CAAM-HP supports the general trend to assess outcomes data as part of the quality assurance process, while it also recognizes ongoing discourse regarding the specific role outcomes data should play in that process and the extent to which outcomes data should be part of a holistic quality assurance review or a determinative factor in final accreditation decisions. At the July 23-25, 2015 meeting, CAAM-HP considered the matter of the introduction of quantitative standards. The meeting discussed some implications for the collection and accuracy of data. The meeting participants agreed that the quantitative standards should be further considered within the context of the overall review of the standards for medical education programs. See Exhibit 31 - Extract from Draft Minutes of Meeting, paragraph 9. Steps to incorporate more systematically and comprehensively outcomes-data analysis as part of the accreditation decision-making process will be included in the revised standards.
 
Analyst Remarks to Narrative
CAAM-HP requires medical schools to provide data on the performance of graduates, on licensure examinations, and placement in postgraduate training programs. However, the CAAM-HP does not currently mandate any student performance benchmarks that must be met in order for the medical school to attain accreditation. The country states in its narrative that CAAM-HP supports the trend to assess outcomes data as part of the quality assurance process; however, no indication has been made regarding CAAM-HP's plans, if any to establish student outcomes benchmarks for the student outcomes data it requires medical schools to report in its data base.

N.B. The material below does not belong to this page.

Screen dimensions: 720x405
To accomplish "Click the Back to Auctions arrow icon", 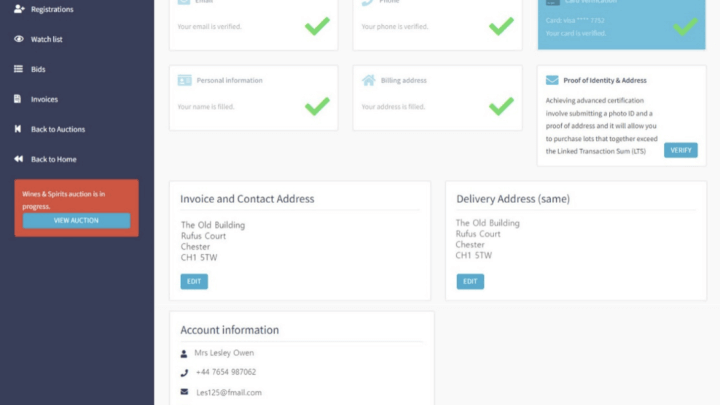I will coord(19,129).
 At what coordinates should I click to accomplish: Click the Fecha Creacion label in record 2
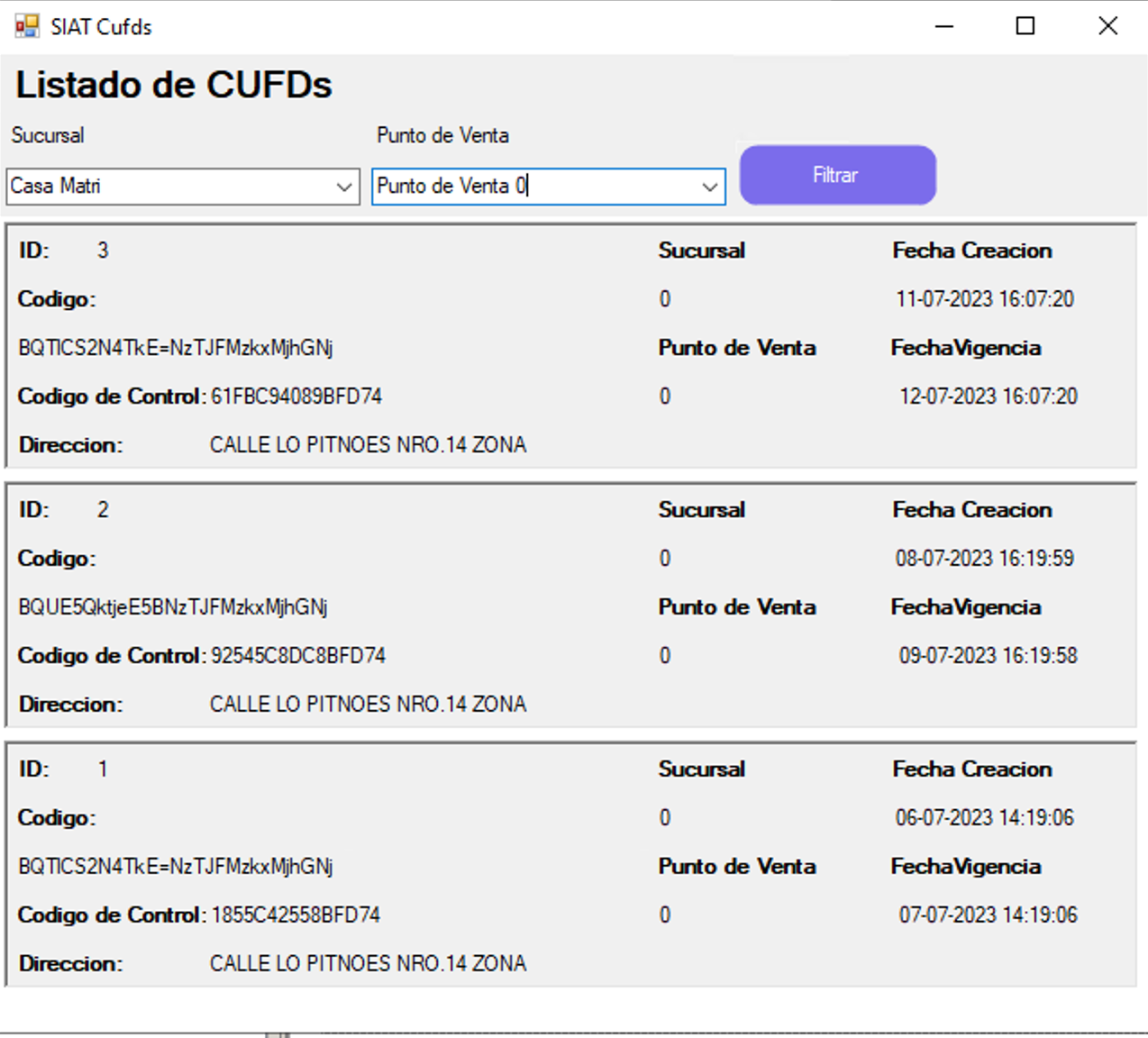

Additional information is requested:
The NCFMEA may wish to request additional information regarding the extent to which student outcomes data has been discussed by CAAM-HP.
 
Country Response
The Government of Antigua and Barbuda awaits a response from CAAM-HP regarding this request for additional information. The Government will provide a response to the NCFMEA promptly upon receipt of such information from CAAM-HP.
 
Analyst Remarks to Response
The country did not provide additional documentation. Additional information is still requested.